* _ACTIVITIES_:
a) From the article on the iPhone and gaming, return exactly the part that opens with the words containing "I stay away" and closes with "compelling for developers.".
b) Answer these questions using the article on the iPhone and gaming:
(i) In what year did King begin making browser-based video games?
(ii) What was the first native game for the iPhone, and which company made it?
(iii) Which two consoles are named as failures, and by which companies?

* _READING PASSAGE_:

-.-.-

How Apple’s iPhone changed gaming for the better and the worse

“Few could have predicted the meteoric rise of King, which began life in 2003 creating middling browser-based video games,” Mark Walton writes for Ars Technica. “Like others that had struggled to develop a foothold in the industry — Rovio, Chillingo, and Supercell, to name but a few — King’s fortunes changed when Apple, having released the first iPhone in 2007, finally caved to pressure from developers and released a native software development kit one year later.”

“While commonplace now, the launch of a unified digital storefront alongside a native SDK was revolutionary,” Walton writes. “The first native game for the iPhone came from Apple. Touch Fighter, unveiled alongside the SDK, might have been a mere tech demo, but the OpenGL graphics and touch and motion controls it pioneered became a blueprint for third-party developers… Sega unveiled a version of Super Monkeyball, which used the iPhone’s accelerometer to guide the titular monkey-in-a-ball around platforms like a modern-day Labyrinth.”

“The iPhone and the App Store didn’t kill the console, of course, not even the handheld. Those that failed — like Sony did with PlayStation Vita or Nintendo did with the Wii U — did so because they misunderstood what gamers wanted,” Walton writes. “Instead, the iPhone grew the market. Angry Birds and Peggle introduced whole generations of people, young and old, to games. Indies could experiment with quirky ideas, often to great success. Even as it grew into a billion dollar industry, games never achieved the sort of mainstream acceptance associated with films and television. But the iPhone turned everyone into a gamer.”

Read more in the full article here.

MacDailyNews Take: The “worse” part would be some exploitative freemium games, but most of what iPhone (and iOS and the App Store) did for gaming was for the better!


  1. It made so many great changes to gaming. Pokémon Go would have NEVER been created in the 1990s or even the early 2000s, and I like those decades! That game could only have been possible in the iPhone era, and we should be thankful that Apple has created a future that we should be proud of.

  2. I think the iPhone itself has been a plus to gaming. From unique games to becoming an add-on device to traditional console games its been good.

    The only downside has been some of the developers, ad choked games, schemes with in-app purchases and poor ports of existing games are my only complaints.

  3. I used to love iPhone games….until freemiums were allowed and basically destroyed most of the games out there. Developers decided they could make more money that way….

    I stay away from freemiums because of that. I don’t want to pay $4.99 for 99 extra jewels… :/

    1. but there appears to be enough people out there willing to buy their way up to make the freemium game model compelling for developers.

-.-.-

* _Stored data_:
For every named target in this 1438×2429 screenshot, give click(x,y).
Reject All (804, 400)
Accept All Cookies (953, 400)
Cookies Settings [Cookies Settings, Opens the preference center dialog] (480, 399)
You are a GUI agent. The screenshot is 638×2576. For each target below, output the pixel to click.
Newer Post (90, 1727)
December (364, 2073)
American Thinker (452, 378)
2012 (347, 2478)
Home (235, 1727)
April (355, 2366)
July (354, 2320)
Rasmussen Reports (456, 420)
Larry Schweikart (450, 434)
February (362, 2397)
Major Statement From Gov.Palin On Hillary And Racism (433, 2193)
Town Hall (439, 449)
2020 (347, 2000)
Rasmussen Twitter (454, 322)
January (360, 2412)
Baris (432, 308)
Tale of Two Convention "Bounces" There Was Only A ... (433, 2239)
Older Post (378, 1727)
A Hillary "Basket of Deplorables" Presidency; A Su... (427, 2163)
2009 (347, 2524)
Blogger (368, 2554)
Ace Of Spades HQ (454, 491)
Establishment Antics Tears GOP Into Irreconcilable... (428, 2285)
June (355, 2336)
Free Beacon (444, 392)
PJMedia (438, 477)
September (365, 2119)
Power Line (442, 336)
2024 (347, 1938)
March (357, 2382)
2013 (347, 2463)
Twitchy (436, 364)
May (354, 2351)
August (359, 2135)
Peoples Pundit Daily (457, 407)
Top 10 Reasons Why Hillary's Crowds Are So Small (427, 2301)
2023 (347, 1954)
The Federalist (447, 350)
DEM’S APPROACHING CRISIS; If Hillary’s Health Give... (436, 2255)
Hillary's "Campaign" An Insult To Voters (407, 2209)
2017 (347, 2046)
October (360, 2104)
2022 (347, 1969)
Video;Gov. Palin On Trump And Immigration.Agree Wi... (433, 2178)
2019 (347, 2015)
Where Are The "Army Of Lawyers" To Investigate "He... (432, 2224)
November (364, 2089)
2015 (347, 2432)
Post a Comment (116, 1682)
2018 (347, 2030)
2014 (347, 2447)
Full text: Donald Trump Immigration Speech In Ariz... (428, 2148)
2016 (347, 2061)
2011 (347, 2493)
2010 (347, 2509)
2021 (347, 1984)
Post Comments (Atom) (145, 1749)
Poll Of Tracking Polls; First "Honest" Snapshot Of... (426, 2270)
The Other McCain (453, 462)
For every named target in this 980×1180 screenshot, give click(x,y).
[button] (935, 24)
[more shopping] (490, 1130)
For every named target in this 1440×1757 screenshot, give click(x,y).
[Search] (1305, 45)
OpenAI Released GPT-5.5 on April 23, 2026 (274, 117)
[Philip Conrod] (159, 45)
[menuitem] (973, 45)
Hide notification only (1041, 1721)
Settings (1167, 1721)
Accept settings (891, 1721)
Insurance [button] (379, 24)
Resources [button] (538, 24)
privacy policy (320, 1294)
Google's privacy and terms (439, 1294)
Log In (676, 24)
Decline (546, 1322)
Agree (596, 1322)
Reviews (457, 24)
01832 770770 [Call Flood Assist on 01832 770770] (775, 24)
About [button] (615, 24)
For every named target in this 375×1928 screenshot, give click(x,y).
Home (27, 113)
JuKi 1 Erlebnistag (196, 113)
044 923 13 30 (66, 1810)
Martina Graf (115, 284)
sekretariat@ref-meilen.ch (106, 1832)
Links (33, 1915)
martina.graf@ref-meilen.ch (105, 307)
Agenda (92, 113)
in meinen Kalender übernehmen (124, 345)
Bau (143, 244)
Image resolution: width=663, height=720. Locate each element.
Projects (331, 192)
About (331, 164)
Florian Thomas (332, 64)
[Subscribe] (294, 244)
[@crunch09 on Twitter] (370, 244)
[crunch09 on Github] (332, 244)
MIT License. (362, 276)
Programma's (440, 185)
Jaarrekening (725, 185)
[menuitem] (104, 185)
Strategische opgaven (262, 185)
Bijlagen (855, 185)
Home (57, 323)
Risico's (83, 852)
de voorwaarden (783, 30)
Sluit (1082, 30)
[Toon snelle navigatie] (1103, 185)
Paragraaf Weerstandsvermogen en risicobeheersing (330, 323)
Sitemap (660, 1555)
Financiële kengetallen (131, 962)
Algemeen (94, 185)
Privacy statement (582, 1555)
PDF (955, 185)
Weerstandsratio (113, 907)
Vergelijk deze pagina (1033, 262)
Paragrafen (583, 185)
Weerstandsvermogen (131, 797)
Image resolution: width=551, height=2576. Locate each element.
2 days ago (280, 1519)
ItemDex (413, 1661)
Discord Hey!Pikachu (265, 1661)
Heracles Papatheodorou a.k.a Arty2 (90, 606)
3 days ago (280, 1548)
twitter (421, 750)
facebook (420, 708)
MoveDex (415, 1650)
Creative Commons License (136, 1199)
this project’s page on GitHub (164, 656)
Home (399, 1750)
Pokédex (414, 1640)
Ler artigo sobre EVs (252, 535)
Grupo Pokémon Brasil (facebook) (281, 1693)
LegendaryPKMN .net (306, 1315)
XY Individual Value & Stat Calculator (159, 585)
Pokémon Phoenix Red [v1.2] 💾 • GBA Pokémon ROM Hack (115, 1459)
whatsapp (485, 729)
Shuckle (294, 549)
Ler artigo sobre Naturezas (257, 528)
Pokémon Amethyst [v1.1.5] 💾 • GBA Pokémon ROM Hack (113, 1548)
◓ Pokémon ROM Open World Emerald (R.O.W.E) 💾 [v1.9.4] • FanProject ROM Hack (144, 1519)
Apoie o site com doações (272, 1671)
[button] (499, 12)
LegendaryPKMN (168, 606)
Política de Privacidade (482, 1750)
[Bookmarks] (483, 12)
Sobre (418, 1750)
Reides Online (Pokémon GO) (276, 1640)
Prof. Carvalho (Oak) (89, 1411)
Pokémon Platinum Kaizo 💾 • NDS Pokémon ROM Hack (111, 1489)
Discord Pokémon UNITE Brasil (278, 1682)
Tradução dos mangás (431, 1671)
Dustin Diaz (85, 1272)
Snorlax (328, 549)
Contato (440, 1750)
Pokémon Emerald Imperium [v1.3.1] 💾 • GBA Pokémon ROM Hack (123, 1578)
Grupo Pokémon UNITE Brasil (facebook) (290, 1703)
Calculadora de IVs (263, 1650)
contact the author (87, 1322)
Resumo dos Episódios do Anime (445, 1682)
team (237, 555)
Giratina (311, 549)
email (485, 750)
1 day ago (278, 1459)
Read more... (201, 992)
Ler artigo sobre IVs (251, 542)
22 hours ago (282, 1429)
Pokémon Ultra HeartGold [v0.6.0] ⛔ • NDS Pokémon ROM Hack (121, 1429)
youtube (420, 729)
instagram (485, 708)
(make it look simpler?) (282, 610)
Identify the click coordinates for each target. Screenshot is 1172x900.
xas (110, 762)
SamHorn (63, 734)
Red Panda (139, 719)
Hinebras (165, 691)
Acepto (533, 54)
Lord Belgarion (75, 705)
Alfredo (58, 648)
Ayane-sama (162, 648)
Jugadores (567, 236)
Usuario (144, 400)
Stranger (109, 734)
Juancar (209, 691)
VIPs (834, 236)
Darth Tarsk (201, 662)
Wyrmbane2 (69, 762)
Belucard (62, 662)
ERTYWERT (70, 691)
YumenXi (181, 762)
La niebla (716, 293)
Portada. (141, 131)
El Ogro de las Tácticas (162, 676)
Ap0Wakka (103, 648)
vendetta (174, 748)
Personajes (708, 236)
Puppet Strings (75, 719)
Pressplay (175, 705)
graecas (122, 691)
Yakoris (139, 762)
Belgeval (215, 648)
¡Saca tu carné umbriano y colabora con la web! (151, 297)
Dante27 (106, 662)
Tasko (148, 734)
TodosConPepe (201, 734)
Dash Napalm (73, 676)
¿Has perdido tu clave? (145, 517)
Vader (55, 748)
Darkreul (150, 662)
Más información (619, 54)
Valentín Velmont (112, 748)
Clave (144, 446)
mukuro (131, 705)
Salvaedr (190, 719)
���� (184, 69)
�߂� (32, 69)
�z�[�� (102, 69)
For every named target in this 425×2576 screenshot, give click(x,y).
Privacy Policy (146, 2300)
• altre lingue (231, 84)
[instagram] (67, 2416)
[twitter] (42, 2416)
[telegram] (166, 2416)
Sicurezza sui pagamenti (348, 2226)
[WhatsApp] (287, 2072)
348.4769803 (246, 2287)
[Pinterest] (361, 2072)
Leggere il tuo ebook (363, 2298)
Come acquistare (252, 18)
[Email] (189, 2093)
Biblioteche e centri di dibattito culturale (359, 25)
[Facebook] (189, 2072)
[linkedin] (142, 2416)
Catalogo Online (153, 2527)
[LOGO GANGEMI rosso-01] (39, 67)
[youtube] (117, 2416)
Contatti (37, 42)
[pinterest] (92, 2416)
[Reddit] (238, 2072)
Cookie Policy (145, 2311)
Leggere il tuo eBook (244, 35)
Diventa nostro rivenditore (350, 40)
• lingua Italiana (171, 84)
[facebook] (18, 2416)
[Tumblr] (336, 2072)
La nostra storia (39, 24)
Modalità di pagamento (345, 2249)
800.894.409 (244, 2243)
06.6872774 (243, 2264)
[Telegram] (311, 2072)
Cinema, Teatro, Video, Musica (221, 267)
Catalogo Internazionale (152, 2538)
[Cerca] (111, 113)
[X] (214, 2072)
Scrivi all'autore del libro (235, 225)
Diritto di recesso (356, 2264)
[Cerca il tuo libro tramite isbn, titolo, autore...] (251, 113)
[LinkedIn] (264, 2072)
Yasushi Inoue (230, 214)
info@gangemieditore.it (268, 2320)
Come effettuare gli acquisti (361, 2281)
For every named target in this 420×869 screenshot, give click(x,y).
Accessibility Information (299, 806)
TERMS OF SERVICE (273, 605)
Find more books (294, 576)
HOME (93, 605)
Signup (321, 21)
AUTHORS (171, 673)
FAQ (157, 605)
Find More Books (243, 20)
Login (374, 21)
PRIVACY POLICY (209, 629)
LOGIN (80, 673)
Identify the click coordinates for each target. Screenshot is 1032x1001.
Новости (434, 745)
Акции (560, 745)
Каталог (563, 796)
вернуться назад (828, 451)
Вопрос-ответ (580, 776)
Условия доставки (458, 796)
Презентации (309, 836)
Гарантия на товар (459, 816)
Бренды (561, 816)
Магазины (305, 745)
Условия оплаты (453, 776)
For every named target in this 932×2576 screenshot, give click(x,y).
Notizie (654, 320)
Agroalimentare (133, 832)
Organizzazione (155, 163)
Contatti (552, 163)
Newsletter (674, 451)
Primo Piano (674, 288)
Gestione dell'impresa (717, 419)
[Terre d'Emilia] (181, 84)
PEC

-.-.-

* _ANSWER SECTION_:
a)
I stay away from freemiums because of that. I don’t want to pay $4.99 for 99 extra jewels… :/

    1. but there appears to be enough people out there willing to buy their way up to make the freemium game model compelling for developers.

b)
(i) 2003
(ii) Touch Fighter, made by Apple
(iii) PlayStation Vita, by Sony, and Wii U, by Nintendo